[WORK TO BE COMPLETED] Only the lines from the line containing "Expand Butler County" to the end of the entries should be repeated, exactly as they appear.

* * *

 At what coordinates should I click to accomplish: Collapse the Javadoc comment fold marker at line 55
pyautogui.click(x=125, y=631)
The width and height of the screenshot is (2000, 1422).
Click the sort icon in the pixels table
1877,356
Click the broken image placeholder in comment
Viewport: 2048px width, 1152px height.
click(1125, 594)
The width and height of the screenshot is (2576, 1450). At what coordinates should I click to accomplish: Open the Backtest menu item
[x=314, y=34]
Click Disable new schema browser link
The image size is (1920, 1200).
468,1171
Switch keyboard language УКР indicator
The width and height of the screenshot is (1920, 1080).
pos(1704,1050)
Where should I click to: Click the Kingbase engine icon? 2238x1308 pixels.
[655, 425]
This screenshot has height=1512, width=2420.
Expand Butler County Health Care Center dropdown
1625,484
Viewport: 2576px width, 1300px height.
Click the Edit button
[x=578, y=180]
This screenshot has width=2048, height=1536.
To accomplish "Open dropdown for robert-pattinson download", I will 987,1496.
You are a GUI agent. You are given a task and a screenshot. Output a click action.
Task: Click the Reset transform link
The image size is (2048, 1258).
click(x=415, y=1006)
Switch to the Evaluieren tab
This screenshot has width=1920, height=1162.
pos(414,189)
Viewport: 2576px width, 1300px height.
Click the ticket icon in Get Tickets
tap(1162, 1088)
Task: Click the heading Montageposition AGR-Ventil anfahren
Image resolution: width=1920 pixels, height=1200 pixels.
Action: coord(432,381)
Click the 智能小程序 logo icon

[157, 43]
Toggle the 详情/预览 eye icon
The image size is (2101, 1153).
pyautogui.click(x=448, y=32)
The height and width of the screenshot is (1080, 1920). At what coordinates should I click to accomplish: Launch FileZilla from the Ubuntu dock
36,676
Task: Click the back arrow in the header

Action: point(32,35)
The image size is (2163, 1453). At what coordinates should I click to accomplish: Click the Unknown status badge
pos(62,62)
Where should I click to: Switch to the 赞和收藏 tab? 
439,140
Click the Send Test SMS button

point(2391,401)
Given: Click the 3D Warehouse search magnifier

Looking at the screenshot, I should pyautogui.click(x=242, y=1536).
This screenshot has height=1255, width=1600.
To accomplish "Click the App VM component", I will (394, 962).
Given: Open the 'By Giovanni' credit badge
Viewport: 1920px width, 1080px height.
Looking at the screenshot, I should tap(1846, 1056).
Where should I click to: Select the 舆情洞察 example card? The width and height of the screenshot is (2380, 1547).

* * *

[COMPLETED TASK]
Expand Butler County Health Care Center dropdown
1625,484
Viewport: 2576px width, 1300px height.
Click the Edit button
[x=578, y=180]
This screenshot has width=2048, height=1536.
To accomplish "Open dropdown for robert-pattinson download", I will 987,1496.
You are a GUI agent. You are given a task and a screenshot. Output a click action.
Task: Click the Reset transform link
The image size is (2048, 1258).
click(x=415, y=1006)
Switch to the Evaluieren tab
This screenshot has width=1920, height=1162.
pos(414,189)
Viewport: 2576px width, 1300px height.
Click the ticket icon in Get Tickets
tap(1162, 1088)
Task: Click the heading Montageposition AGR-Ventil anfahren
Image resolution: width=1920 pixels, height=1200 pixels.
Action: coord(432,381)
Click the 智能小程序 logo icon

[157, 43]
Toggle the 详情/预览 eye icon
The image size is (2101, 1153).
pyautogui.click(x=448, y=32)
The height and width of the screenshot is (1080, 1920). At what coordinates should I click to accomplish: Launch FileZilla from the Ubuntu dock
36,676
Task: Click the back arrow in the header

Action: point(32,35)
The image size is (2163, 1453). At what coordinates should I click to accomplish: Click the Unknown status badge
pos(62,62)
Where should I click to: Switch to the 赞和收藏 tab? 
439,140
Click the Send Test SMS button

point(2391,401)
Given: Click the 3D Warehouse search magnifier

Looking at the screenshot, I should pyautogui.click(x=242, y=1536).
This screenshot has height=1255, width=1600.
To accomplish "Click the App VM component", I will (394, 962).
Given: Open the 'By Giovanni' credit badge
Viewport: 1920px width, 1080px height.
Looking at the screenshot, I should tap(1846, 1056).
Where should I click to: Select the 舆情洞察 example card? The width and height of the screenshot is (2380, 1547).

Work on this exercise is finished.